项目摘要 全基因组关联研究（GWAS）已经确定了与疾病发病机制相关的免疫途径 系统性红斑狼疮（SLE）。然而，尽管有这些见解，我们对个人如何理解 促进自身免疫的遗传变异仍然很差。吞噬细胞基因功能丧失突变 NADPH 氧化酶复合物 (NOX2)，包括 NCF1 和 NCF2，与 SLE 的发病机制有关 和其他体液性自身免疫性疾病。 NOX2 活性降低如何促进狼疮的当前模型 开发重点是吞噬细胞骨髓谱系清除凋亡物质的缺陷。尽管 骨髓缺陷可能会导致疾病风险，我们假设平行的 B 细胞内在机制 NCF1 和 NCF2 变异体携带者患 SLE 的风险显着增加。除了 产生致病性自身抗体，最近的研究表明 B 细胞可以促进狼疮 通过启动免疫耐受中断并促进自发生发的产生来发病机制 中心（GC）。 SLE 中自身反应性 B 细胞的激活需要 B 细胞内在表达内体 Toll 样受体 TLR7 和 TLR9，我们发表的初步数据表明，NOX2 活性降低 通过影响非规范自噬途径导致内体 TLR 信号失调。基于 根据这些数据，我们假设 B 细胞特异性降低 NOX2 活性将导致 TLR- 依赖GC的形成和体液自身免疫的发展。我们将通过体内平行测试这个想法 和体外机制研究。
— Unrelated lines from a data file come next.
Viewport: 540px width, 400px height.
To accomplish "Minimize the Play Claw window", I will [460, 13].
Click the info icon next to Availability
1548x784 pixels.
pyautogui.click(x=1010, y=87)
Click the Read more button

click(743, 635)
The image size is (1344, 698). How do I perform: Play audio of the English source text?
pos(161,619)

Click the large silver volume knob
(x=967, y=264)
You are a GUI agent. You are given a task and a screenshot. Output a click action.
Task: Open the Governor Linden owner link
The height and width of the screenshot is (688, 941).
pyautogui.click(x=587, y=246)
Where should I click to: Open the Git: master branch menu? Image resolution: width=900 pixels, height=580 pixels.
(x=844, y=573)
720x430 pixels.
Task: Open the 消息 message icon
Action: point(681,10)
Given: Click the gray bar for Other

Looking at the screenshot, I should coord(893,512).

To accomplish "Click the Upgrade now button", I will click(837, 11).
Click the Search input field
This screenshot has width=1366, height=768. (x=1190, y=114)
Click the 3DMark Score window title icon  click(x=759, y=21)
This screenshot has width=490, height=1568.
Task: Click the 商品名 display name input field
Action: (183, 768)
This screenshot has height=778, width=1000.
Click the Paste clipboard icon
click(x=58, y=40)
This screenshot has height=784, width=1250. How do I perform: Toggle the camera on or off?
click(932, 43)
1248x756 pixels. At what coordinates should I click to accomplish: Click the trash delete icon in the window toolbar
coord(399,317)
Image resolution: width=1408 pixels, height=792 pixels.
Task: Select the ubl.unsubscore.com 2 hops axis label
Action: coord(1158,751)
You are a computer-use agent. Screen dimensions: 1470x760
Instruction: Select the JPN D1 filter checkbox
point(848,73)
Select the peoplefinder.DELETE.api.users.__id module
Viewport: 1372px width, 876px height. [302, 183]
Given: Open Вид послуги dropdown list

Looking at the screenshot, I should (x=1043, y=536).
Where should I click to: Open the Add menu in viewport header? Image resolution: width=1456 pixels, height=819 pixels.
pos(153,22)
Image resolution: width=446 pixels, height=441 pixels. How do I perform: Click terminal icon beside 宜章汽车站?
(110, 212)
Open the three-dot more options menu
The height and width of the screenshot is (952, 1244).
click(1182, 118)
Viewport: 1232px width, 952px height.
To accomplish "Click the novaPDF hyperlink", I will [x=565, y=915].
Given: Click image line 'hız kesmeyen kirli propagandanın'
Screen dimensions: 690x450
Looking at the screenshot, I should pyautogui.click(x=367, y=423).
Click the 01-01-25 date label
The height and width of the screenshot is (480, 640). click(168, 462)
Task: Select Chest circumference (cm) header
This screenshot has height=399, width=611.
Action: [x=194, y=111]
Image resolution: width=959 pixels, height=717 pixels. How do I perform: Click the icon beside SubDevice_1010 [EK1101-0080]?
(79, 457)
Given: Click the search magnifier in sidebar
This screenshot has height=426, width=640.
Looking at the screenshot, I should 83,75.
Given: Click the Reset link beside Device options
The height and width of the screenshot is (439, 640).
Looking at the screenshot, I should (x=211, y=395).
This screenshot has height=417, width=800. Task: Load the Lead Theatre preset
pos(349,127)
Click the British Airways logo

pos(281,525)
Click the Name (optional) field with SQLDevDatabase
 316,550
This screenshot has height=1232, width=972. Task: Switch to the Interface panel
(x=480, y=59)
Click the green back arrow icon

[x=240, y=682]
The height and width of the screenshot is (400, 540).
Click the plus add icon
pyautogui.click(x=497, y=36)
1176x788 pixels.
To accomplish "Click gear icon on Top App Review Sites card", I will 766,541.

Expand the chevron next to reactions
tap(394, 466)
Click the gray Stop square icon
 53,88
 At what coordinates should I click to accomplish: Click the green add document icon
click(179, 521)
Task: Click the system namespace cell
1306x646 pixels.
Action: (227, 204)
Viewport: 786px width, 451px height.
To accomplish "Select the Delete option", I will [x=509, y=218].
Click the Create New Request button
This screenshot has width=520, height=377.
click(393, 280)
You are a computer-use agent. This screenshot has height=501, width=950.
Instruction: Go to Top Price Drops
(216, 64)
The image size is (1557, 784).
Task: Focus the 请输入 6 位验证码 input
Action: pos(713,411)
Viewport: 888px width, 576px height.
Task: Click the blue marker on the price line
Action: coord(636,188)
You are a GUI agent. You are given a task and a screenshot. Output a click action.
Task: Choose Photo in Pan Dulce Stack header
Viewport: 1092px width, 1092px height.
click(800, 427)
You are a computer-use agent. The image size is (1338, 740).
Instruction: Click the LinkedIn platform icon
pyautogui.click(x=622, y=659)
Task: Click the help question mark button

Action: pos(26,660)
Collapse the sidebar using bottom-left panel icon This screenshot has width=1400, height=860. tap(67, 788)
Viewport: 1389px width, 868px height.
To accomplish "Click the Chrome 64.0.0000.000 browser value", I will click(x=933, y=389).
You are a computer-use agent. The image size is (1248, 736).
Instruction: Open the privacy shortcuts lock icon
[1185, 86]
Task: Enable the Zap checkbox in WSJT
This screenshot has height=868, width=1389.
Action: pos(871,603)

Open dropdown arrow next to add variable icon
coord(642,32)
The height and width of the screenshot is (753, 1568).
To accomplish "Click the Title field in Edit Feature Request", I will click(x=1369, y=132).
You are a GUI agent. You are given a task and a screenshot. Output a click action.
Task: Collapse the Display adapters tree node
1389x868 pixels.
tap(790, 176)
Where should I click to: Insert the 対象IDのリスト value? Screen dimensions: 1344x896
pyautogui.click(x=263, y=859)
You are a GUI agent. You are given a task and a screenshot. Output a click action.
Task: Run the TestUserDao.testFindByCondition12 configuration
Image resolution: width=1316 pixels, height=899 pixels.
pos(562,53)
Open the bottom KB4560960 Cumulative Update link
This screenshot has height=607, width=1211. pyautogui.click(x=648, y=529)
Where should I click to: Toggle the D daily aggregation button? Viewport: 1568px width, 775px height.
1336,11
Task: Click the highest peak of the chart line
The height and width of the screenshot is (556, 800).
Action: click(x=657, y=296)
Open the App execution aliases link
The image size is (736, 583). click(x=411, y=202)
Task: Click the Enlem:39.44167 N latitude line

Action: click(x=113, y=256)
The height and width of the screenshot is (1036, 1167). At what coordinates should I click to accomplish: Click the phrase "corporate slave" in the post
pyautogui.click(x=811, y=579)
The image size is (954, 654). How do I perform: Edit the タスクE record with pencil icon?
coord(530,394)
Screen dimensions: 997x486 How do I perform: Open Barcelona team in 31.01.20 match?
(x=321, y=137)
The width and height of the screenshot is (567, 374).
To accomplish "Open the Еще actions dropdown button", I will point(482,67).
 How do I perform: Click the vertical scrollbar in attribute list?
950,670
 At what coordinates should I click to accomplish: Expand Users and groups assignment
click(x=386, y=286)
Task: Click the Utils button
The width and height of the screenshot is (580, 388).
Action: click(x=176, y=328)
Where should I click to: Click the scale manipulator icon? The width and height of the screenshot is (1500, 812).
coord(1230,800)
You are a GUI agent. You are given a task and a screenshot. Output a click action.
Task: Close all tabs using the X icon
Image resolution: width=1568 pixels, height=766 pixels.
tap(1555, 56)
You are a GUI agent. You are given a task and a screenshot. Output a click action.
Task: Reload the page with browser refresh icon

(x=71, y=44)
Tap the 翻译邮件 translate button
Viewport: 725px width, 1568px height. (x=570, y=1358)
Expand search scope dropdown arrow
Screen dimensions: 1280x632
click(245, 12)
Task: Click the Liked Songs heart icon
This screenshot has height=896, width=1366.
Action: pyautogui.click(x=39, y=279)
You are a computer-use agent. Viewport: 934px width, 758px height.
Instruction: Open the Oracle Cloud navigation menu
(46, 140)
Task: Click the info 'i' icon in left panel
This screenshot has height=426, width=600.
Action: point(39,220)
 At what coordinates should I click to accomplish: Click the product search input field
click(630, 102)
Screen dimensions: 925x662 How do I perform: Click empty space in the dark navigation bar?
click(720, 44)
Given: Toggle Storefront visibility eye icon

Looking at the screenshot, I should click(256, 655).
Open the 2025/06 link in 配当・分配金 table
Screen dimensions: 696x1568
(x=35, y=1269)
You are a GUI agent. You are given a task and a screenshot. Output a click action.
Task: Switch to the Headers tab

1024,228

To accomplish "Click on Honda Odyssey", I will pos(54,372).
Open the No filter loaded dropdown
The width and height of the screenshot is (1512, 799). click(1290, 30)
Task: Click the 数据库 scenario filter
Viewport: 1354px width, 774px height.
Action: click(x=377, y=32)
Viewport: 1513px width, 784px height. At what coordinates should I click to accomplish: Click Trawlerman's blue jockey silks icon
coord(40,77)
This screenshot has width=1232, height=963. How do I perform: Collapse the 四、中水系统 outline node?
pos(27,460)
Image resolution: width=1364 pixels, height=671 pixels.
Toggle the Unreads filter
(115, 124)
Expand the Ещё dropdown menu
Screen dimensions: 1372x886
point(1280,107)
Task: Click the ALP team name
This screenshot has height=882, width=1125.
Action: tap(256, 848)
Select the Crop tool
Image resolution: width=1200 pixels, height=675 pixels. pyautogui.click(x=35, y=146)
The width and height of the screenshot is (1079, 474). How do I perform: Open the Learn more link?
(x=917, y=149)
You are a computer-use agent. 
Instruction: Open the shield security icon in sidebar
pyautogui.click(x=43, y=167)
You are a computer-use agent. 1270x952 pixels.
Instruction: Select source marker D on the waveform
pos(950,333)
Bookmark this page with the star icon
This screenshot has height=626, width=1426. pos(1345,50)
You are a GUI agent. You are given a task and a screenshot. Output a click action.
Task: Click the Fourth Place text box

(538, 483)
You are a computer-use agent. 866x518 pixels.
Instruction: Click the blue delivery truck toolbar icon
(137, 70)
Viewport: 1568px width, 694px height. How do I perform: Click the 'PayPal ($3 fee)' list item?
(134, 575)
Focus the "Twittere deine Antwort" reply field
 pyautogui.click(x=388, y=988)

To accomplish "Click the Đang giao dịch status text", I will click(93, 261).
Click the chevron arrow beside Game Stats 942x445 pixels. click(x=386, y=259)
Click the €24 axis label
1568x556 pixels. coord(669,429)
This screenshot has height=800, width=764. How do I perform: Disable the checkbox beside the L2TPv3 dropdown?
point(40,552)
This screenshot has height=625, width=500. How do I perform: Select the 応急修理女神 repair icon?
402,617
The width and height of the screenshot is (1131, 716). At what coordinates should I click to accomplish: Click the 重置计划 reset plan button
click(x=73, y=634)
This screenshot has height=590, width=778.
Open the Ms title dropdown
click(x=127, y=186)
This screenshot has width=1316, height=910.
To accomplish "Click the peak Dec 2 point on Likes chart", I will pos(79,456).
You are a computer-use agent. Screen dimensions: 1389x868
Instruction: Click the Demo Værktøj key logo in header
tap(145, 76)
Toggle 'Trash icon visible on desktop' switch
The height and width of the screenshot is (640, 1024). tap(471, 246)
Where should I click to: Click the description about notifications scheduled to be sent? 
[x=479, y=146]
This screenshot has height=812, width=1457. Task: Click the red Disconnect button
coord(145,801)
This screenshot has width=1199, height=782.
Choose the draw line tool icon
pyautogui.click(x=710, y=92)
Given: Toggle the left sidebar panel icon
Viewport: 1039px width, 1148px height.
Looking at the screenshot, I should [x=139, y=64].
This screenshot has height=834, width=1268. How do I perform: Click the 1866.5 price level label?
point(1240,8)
在目标1中，我们将测试B细胞内源性缺失NOX2组成基因是否 使用特征良好的病毒感染模型增强 TLR 依赖性 GC 反应。在目标 2 中， 我们将研究NOX2活性降低是否会促进自身抗体的产生和体液自身免疫 小鼠 SLE。最后，在目标 3 中，我们将使用生化和细胞成像方法来测试 NAPDH 是否 氧化酶活性影响 B 细胞 TLR 信号传导和使用小鼠遗传的非典型自噬途径 模型和基因编辑的人类 B 细胞。这些研究共同有望增进我们对狼疮的了解 发病机制，并可能为未来人类系统性红斑狼疮靶向治疗的设计提供信息。